C’est le sport qui m’a sauvé. Je suis née dans une famille dans laquelle nous parlions le langage du sport. J’ai participé à plusieurs compétitions sportives lorsque j’étais enfant. Et franchement, j’étais assez bonne. Mes parents, mes entraîneurs et mes coéquipiers étaient capables de composer avec ma vision faible. Mais un jour, j’ai découvert le monde du sport paralympique et ça a changé ma vie pour toujours.
J’ai connu un grand succès international en tant que nageuse paralympique en remportant trois médailles de bronze et quatre médailles de championnats du monde pour le Canada. J’ai voyagé un peu partout dans le monde et j’ai été exposée à d’incroyables démonstrations d’habileté, et à une incroyable discrimination.
La partie transformationnelle de cette expérience s’est trouvé pour moi dans la prémisse fondamentale du sport paralympique. Vous voyez, le sport paralympique est un système dans lequel les règles du jeu sont mises à niveau avant que la compétition commence – où les athlètes compétitionnent contre d’autres ayant des limitations fonctionnelles et des incapacités semblables aux leurs.

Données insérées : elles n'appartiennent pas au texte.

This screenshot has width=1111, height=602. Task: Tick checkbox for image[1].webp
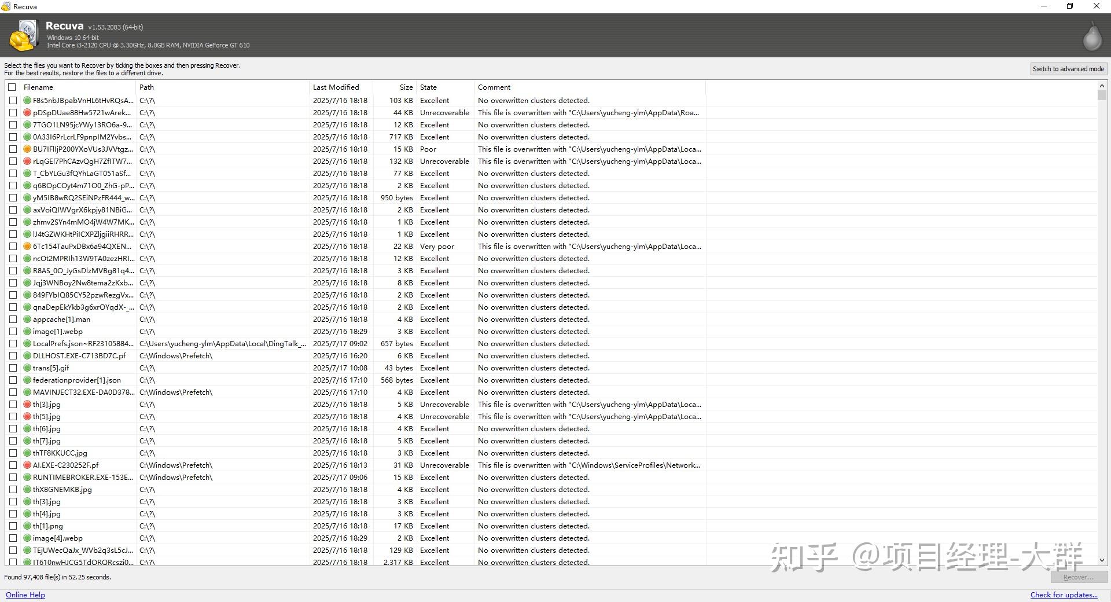click(13, 331)
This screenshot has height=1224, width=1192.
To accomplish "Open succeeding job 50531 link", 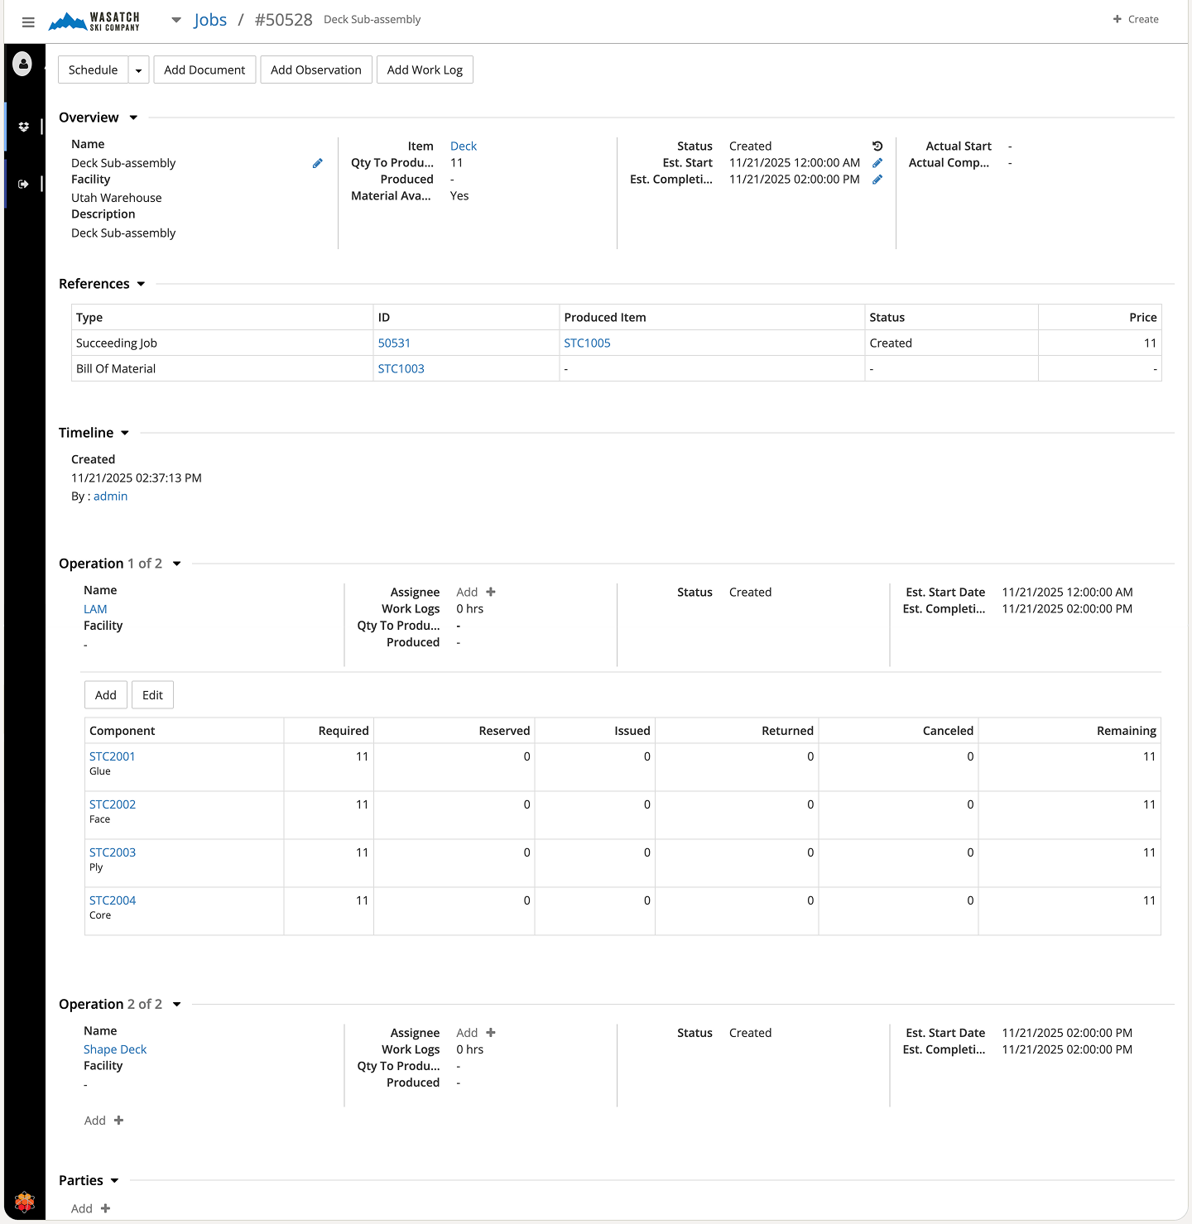I will point(394,343).

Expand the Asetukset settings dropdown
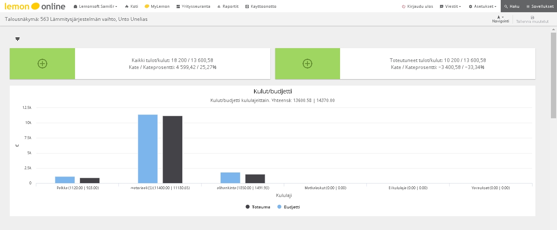(482, 7)
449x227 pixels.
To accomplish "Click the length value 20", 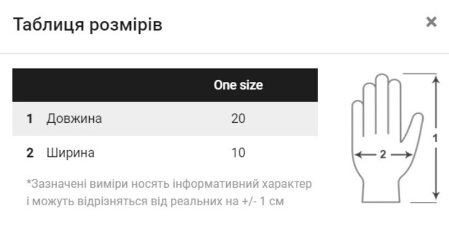I will 238,119.
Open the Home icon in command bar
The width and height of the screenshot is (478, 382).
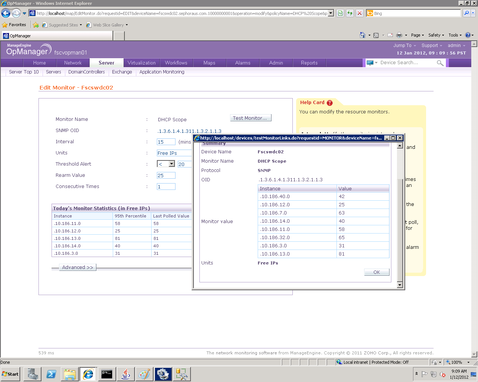[x=362, y=35]
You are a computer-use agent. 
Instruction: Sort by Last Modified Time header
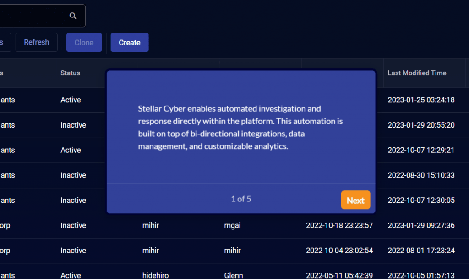tap(417, 73)
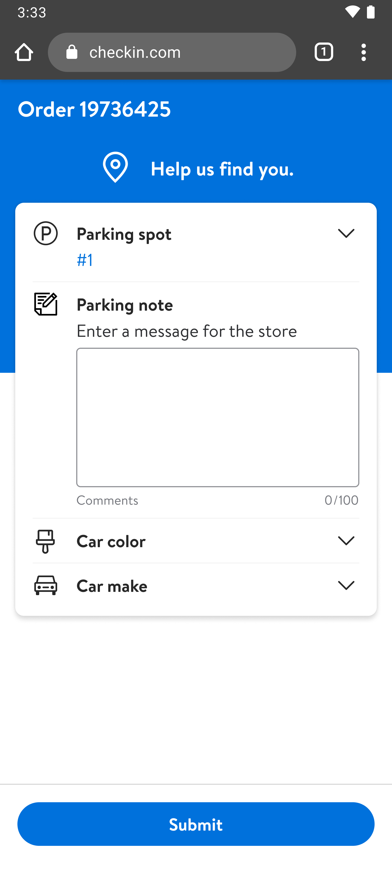The height and width of the screenshot is (872, 392).
Task: Tap the browser home icon
Action: point(24,52)
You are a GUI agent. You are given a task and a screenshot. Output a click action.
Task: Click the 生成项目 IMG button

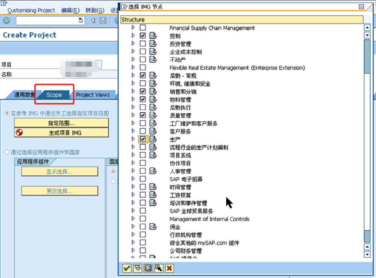pyautogui.click(x=61, y=133)
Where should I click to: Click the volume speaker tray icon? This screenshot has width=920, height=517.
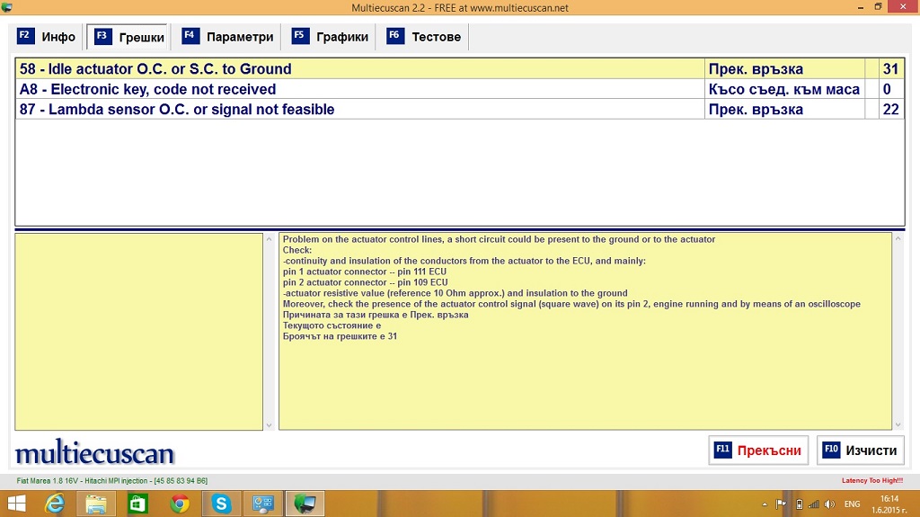click(831, 504)
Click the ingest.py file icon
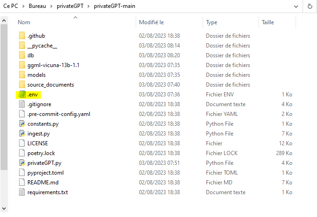This screenshot has height=217, width=317. pos(22,134)
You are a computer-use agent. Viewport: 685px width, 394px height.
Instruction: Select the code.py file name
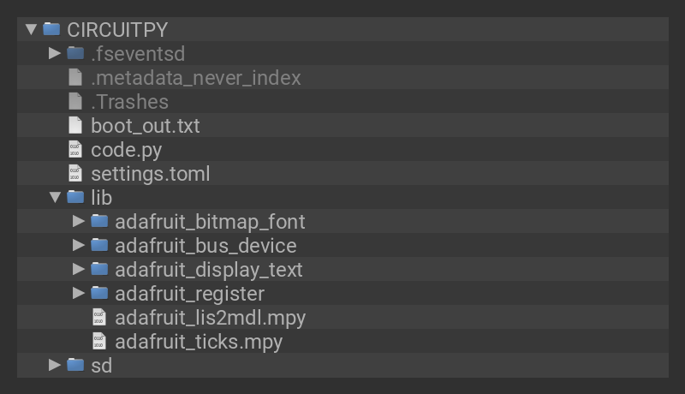[x=126, y=150]
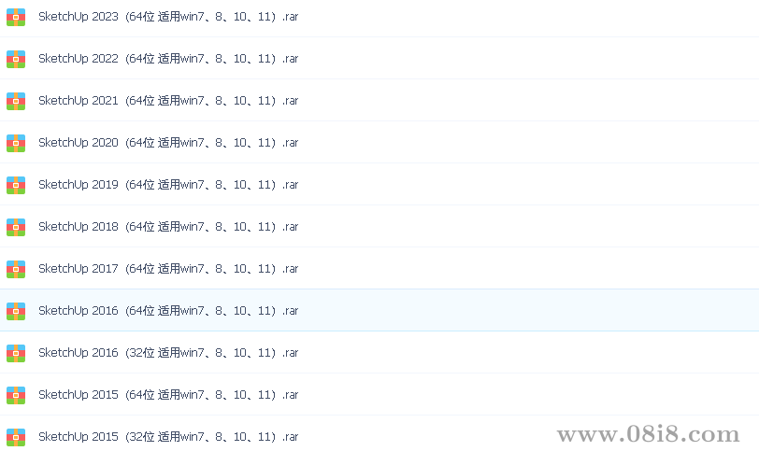Select the archive icon of SketchUp 2018
The width and height of the screenshot is (759, 451).
coord(16,227)
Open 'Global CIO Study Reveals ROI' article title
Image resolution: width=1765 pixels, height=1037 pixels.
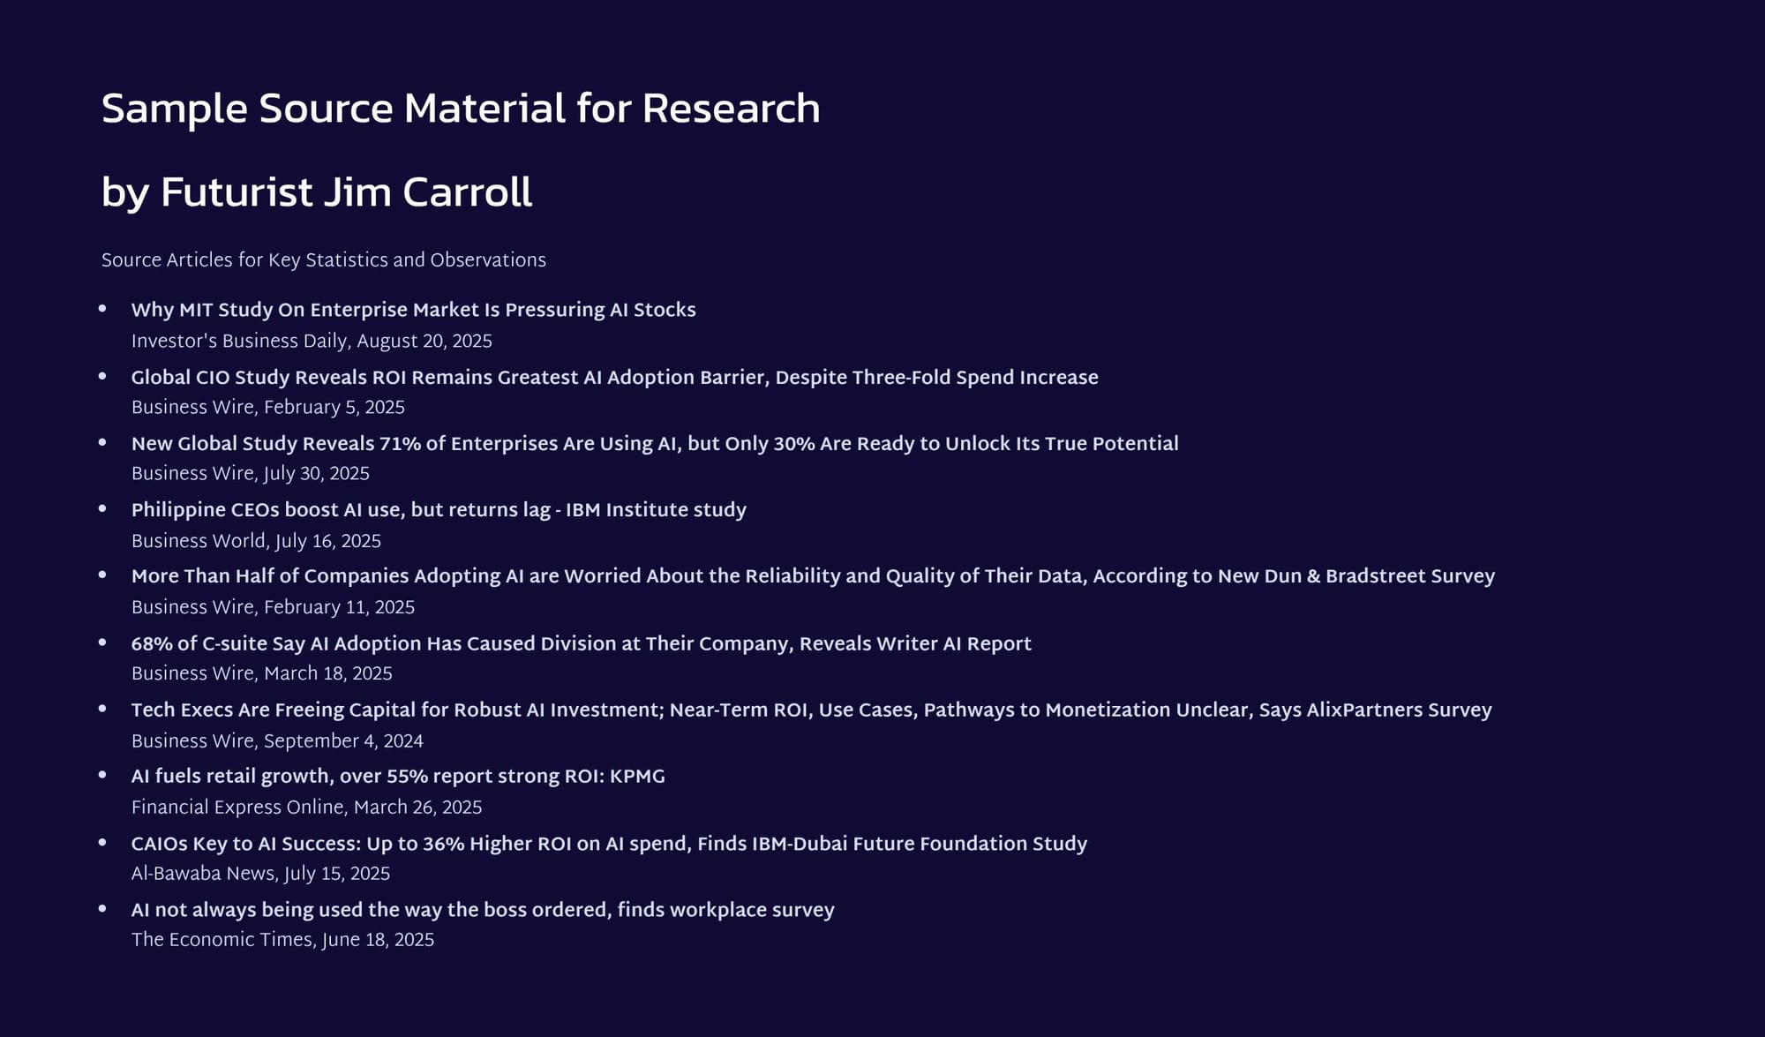click(614, 377)
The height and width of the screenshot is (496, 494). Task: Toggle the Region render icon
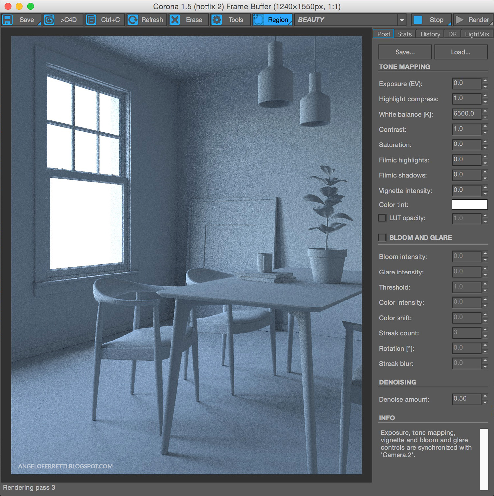pyautogui.click(x=259, y=20)
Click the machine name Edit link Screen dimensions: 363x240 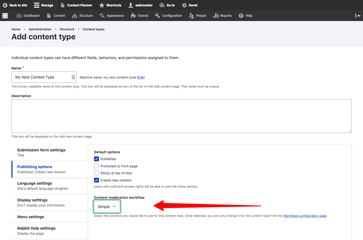pos(141,77)
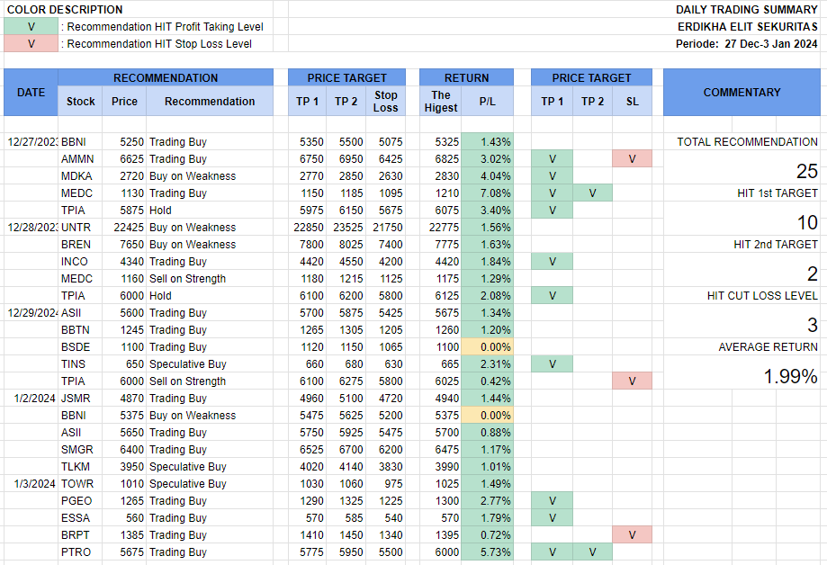Select the DATE column header

[31, 93]
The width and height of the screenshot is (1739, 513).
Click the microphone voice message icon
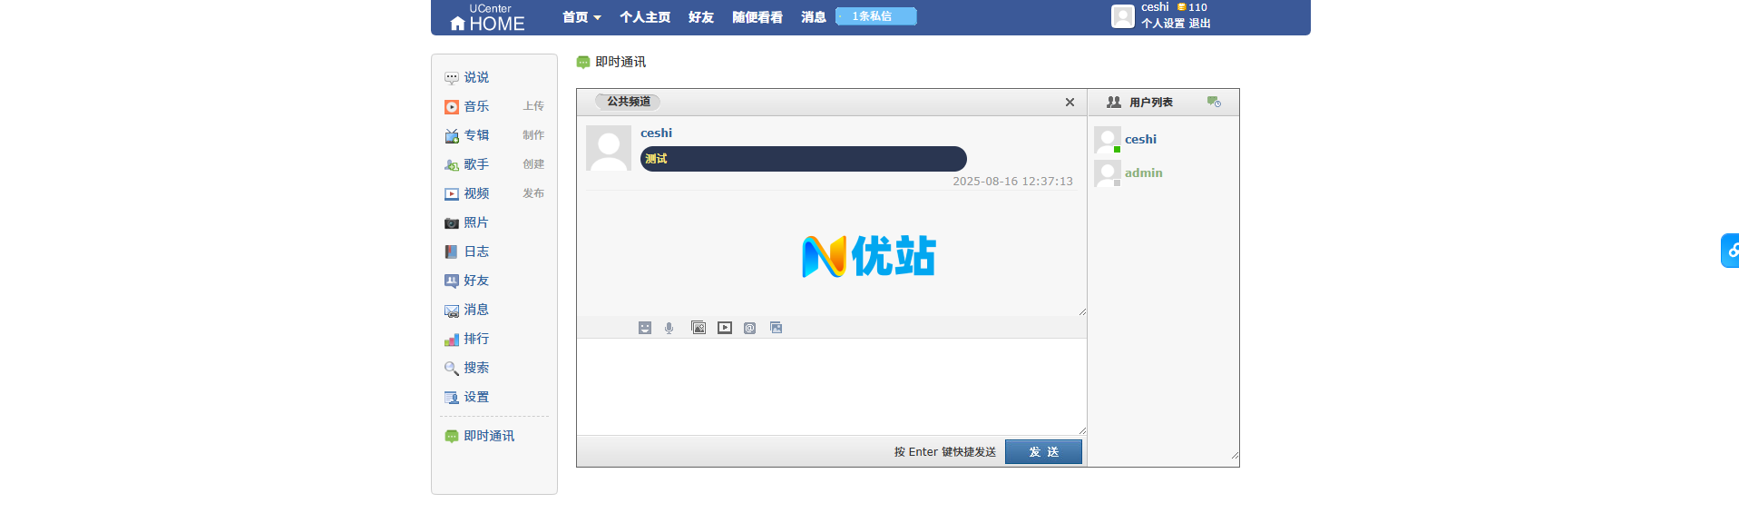[x=669, y=328]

Je suis devenue fascinée par l’idée que les systèmes puissent être élaborés de façon à inclure tout le monde dès le départ. Et si nous élaborions notre système juridique de cette façon? Ou notre système de transport? Ou notre système d’éducation? Et si nous envisagions l’embauche de personnel sous cet angle?
Vous ne serez pas surpris d’apprendre qu’à la fin de ma carrière de nageuse, je me suis inscrite à l’école de droit et je suis devenue avocate spécialisée en droits de la personne. J’ai dévoué ma carrière professionnelle et bénévole à la mise en place de systèmes inclusifs.
Et je crois que vous serez tous d’accord pour dire que le portefeuille de mon cabinet me convient assez bien. Lorsque le premier ministre m’a donné la double responsabilité des sports et des personnes handicapées, il m’a dit d’aller changer le monde. Et c’est ce que je compte bien faire.
Le Cabinet canadien compte deux personnes handicapées. En effet, mon collègue ministre des Anciens Combattants est quadriplégique. Je suis convaincue que de nous avoir autour de la table du Cabinet lors de la prise des décisions est bon pour les politiques publiques, bon pour l’inclusion et bon pour le Canada.
Considérer notre façon de gouverner avec la perspective d’une personne handicapée est essentiel à la réalisation du changement de culture fondamental que je crois nécessaire pour changer la conversation et obtenir le droit intégral à la citoyenneté auquel j’ai fait référence plus tôt.
Alors, que faisons-nous précisément? Mon large mandat consiste à améliorer la vie des Canadiens handicapés. Une composante spécifique de ce mandat est l’élaboration d’une loi nationale sur l’accessibilité.
En me fondant sur mon expérience en droit, je peux vous dire que nous avons un système des droits de la personne très robuste au Canada.
Le défi que ce système présente est qu’il est réactif. Les gens doivent attendre d’être discriminés avant de pouvoir commencer à chercher de l’aide.
Dans le cas des personnes handicapées, cela signifie qu’un emploi, un logement ou un service doit leur être refusé avant que nous ne puissions leur dire – parfois bien des années plus tard – que cela n’aurait pas dû se produire.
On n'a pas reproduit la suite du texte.